Copy out the data in full and exactly, passing over the pictures.
============================================================
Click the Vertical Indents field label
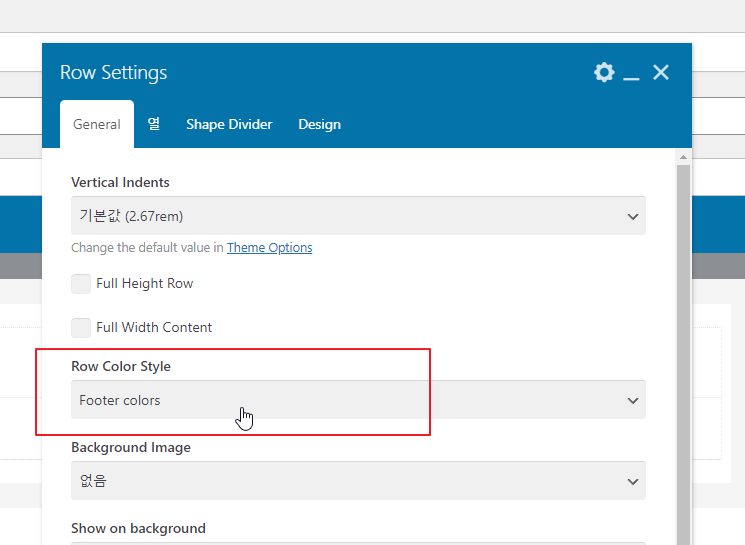Screen dimensions: 745x545 120,183
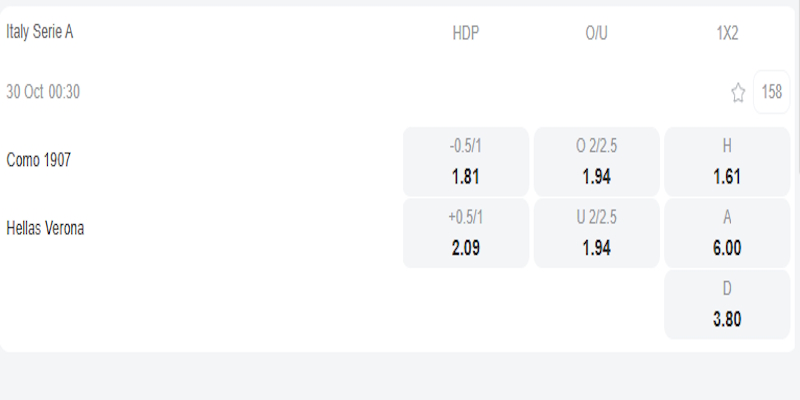
Task: Click the 6.00 away win odds
Action: tap(727, 248)
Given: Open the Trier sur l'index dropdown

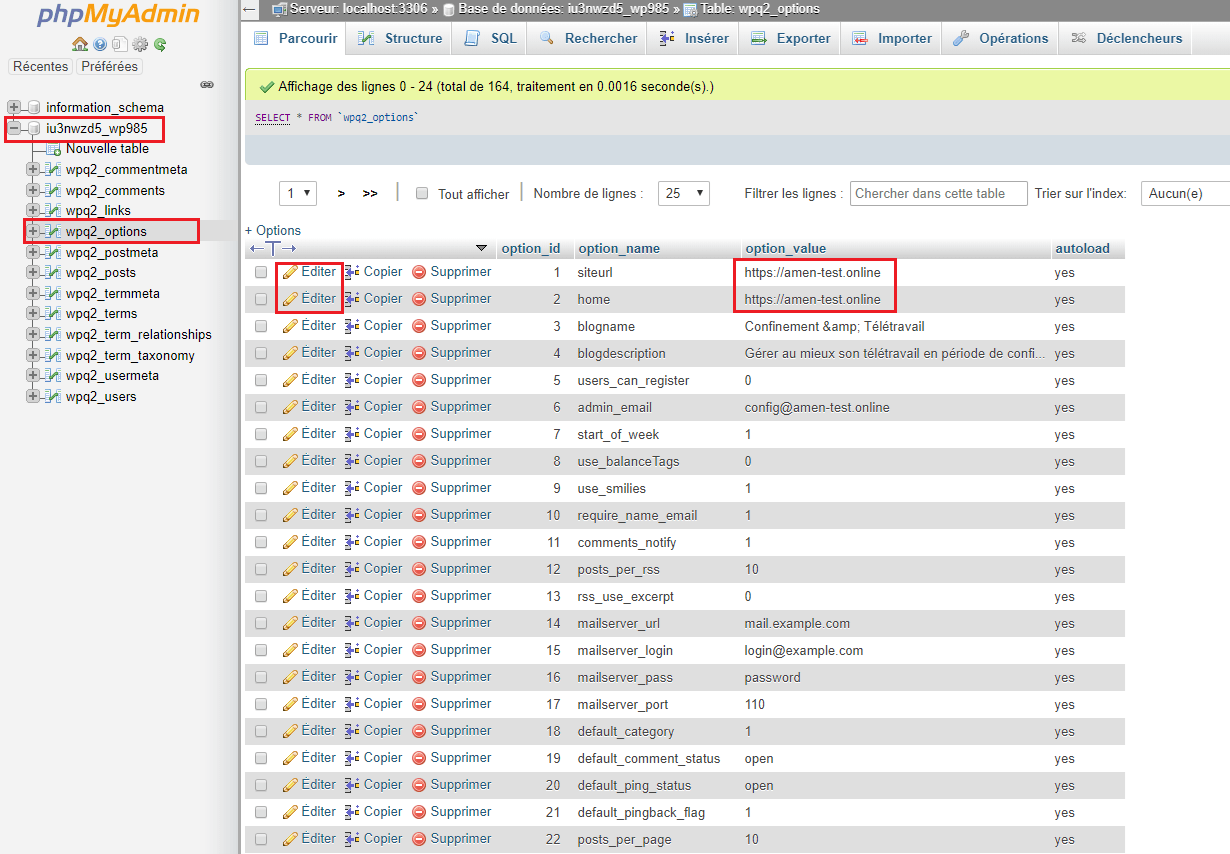Looking at the screenshot, I should (x=1185, y=193).
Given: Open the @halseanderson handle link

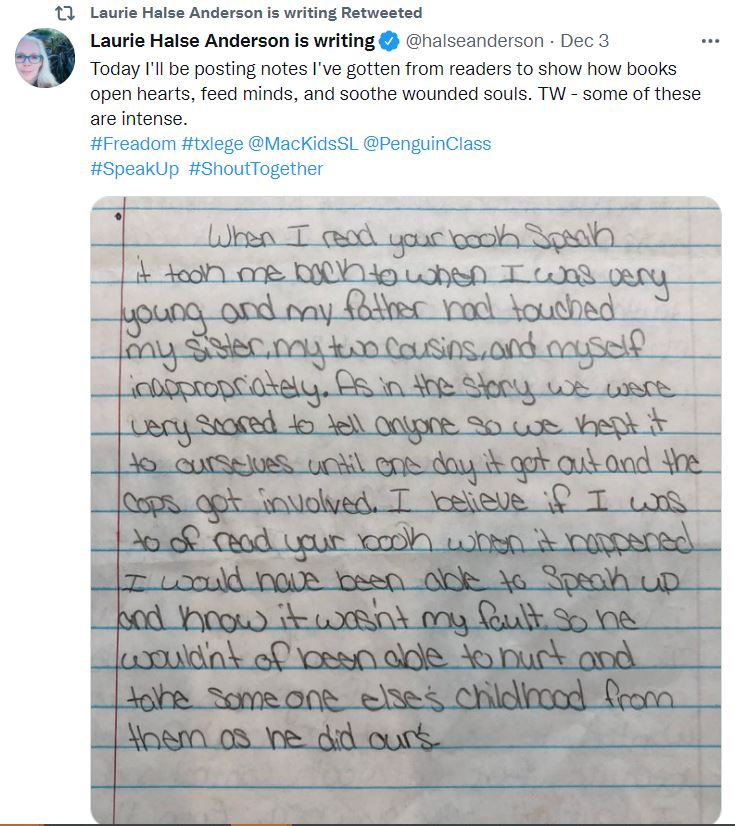Looking at the screenshot, I should (474, 42).
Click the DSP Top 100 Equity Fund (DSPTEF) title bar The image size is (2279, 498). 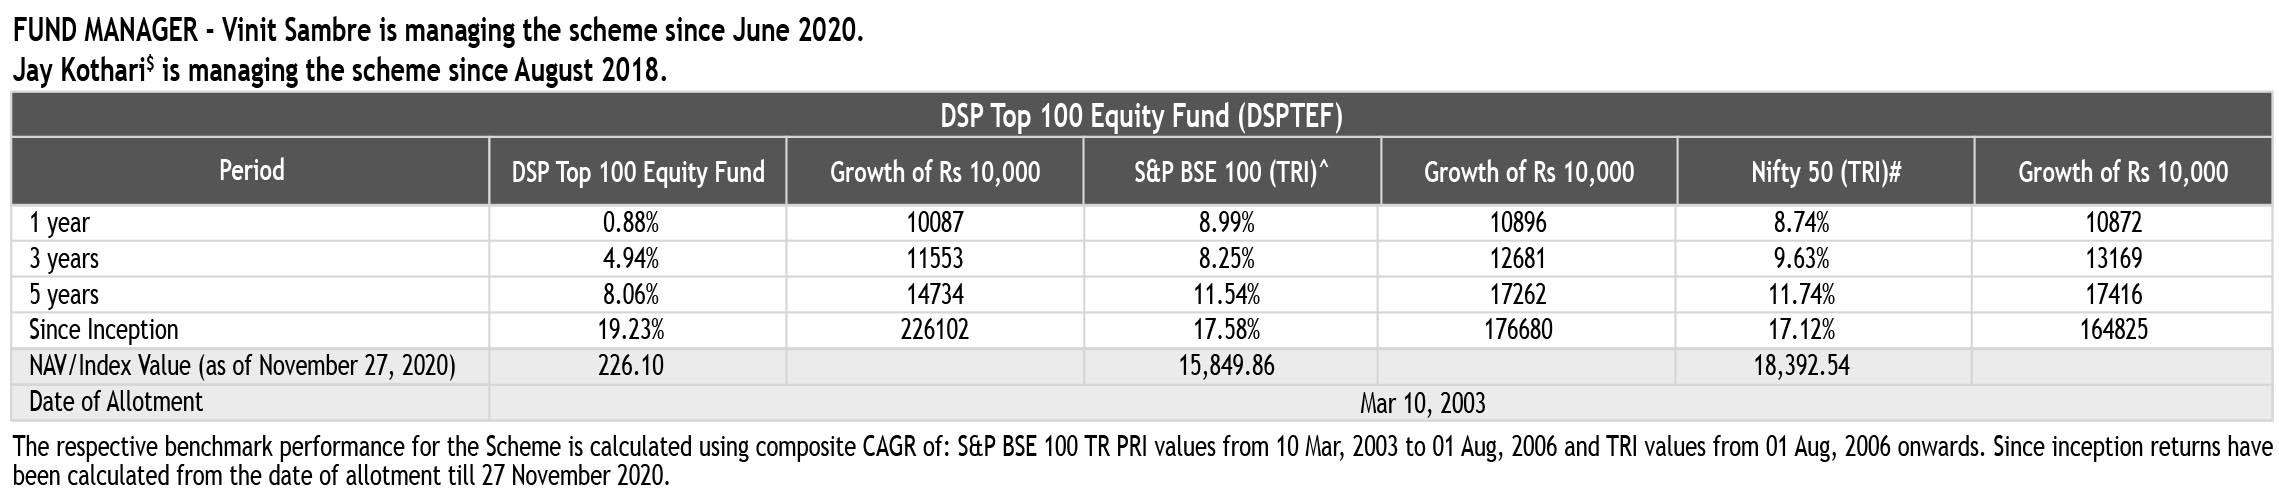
============================================================
SOLUTION TO THE EXERCISE —
Click the Vertical Indents field label
Screen dimensions: 745x545 120,183
Task: Click the 6.00 away win odds
Action: tap(727, 248)
Given: Open the Trier sur l'index dropdown

Looking at the screenshot, I should (x=1185, y=193).
Given: Open the @halseanderson handle link

Looking at the screenshot, I should (474, 42).
Click the DSP Top 100 Equity Fund (DSPTEF) title bar The image size is (2279, 498). 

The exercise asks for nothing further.